WORK REQUEST: Output only how many lines below contain "header".

Data items
== == ==
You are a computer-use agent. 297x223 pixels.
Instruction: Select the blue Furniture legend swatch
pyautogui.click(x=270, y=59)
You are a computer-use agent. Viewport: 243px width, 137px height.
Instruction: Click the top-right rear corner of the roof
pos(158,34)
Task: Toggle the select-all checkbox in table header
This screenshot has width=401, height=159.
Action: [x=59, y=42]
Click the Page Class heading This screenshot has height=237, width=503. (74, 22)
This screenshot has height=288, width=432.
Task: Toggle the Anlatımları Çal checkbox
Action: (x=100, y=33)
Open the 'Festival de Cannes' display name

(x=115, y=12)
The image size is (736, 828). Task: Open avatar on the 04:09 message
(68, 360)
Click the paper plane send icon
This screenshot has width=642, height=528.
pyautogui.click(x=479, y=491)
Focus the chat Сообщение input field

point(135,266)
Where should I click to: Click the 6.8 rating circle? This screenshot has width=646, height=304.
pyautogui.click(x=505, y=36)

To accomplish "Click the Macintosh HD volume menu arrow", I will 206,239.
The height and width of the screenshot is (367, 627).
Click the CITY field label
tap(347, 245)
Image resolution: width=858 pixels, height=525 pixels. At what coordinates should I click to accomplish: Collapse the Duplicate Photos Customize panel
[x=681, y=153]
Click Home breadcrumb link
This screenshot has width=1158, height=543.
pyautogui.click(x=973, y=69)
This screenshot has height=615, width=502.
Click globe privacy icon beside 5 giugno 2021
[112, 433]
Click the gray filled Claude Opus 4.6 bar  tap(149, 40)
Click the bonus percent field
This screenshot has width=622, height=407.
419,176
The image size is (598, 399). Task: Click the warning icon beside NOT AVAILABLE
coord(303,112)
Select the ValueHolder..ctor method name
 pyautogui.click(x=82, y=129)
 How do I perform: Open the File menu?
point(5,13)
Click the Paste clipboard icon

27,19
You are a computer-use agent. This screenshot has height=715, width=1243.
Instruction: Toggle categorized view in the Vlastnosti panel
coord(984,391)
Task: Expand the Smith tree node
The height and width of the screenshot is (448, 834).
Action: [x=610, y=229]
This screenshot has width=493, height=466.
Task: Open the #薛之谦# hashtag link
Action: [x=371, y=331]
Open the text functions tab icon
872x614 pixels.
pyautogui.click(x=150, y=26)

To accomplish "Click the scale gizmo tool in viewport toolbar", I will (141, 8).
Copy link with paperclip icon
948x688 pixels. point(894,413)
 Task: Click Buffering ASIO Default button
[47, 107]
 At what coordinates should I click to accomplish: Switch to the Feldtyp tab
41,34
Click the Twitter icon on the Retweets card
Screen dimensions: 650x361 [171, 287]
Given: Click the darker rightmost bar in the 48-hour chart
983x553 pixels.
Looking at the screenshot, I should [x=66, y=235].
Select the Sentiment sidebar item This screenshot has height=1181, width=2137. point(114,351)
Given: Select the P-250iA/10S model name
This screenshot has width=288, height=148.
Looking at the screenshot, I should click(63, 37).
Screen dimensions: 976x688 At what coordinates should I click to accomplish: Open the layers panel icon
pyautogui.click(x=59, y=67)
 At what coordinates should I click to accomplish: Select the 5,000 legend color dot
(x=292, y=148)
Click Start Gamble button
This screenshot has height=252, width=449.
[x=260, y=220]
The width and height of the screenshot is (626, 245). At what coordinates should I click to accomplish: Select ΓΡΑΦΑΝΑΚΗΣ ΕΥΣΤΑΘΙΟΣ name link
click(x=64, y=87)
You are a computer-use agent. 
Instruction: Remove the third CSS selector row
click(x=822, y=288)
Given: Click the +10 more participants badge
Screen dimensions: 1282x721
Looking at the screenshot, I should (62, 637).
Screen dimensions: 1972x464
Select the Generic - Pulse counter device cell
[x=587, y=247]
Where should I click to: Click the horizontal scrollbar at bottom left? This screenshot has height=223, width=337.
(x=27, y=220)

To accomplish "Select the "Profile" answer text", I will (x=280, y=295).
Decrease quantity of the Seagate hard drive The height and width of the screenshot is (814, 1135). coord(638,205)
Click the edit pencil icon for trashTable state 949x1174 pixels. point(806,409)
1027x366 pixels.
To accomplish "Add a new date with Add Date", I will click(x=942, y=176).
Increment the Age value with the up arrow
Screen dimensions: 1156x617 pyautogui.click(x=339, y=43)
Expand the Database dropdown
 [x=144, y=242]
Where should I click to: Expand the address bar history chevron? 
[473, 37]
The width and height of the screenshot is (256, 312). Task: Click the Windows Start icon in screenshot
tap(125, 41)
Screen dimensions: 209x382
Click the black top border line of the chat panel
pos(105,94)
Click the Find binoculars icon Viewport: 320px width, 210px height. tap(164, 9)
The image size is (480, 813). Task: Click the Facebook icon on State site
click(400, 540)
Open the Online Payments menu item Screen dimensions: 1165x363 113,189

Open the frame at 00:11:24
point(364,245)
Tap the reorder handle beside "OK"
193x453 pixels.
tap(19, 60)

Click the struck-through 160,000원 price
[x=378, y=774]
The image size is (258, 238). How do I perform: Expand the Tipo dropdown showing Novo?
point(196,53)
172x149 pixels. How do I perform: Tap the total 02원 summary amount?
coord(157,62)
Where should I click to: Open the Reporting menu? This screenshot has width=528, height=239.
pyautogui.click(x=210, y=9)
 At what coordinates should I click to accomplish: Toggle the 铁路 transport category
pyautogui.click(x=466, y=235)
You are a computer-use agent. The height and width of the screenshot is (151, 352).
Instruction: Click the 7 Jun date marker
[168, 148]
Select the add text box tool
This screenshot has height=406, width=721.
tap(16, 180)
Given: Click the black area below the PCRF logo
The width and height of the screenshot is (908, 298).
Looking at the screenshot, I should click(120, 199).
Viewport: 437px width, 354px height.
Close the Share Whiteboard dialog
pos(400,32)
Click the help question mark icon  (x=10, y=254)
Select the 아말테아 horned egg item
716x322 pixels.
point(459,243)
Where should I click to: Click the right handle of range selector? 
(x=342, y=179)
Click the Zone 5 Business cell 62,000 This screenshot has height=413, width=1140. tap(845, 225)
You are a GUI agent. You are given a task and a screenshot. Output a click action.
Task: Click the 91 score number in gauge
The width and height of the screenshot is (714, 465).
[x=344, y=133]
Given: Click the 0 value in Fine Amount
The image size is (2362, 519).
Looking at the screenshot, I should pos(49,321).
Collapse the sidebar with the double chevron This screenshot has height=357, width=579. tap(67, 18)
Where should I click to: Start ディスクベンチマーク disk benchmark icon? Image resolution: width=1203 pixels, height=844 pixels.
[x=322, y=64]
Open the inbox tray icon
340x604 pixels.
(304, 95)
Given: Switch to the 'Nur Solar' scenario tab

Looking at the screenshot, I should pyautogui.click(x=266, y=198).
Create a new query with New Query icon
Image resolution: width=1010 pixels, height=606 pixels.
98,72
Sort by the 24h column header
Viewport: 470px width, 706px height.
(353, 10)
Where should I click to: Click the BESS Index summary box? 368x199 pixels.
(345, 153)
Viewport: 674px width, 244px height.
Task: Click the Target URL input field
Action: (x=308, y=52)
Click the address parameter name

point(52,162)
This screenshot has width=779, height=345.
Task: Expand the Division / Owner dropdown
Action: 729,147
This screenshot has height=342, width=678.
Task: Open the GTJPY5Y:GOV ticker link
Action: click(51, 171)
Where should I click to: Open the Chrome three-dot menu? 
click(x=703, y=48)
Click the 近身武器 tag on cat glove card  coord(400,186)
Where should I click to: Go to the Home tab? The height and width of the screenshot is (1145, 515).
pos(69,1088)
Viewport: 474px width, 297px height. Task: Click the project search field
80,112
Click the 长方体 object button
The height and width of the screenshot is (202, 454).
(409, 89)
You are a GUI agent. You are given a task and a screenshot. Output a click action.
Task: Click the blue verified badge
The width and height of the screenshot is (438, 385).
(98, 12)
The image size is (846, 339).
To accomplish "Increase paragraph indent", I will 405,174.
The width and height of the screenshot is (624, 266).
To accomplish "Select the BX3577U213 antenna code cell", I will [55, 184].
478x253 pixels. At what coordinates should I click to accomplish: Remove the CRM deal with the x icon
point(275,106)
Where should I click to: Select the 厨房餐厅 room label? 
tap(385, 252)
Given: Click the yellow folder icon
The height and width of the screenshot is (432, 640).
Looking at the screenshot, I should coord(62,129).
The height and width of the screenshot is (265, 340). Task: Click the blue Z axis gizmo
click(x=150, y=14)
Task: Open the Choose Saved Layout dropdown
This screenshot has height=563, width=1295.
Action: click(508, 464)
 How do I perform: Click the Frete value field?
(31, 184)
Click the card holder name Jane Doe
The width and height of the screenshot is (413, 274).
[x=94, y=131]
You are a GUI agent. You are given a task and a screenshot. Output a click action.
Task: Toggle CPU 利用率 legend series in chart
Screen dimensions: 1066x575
== == ==
ANSWER TO THE PROBLEM: 2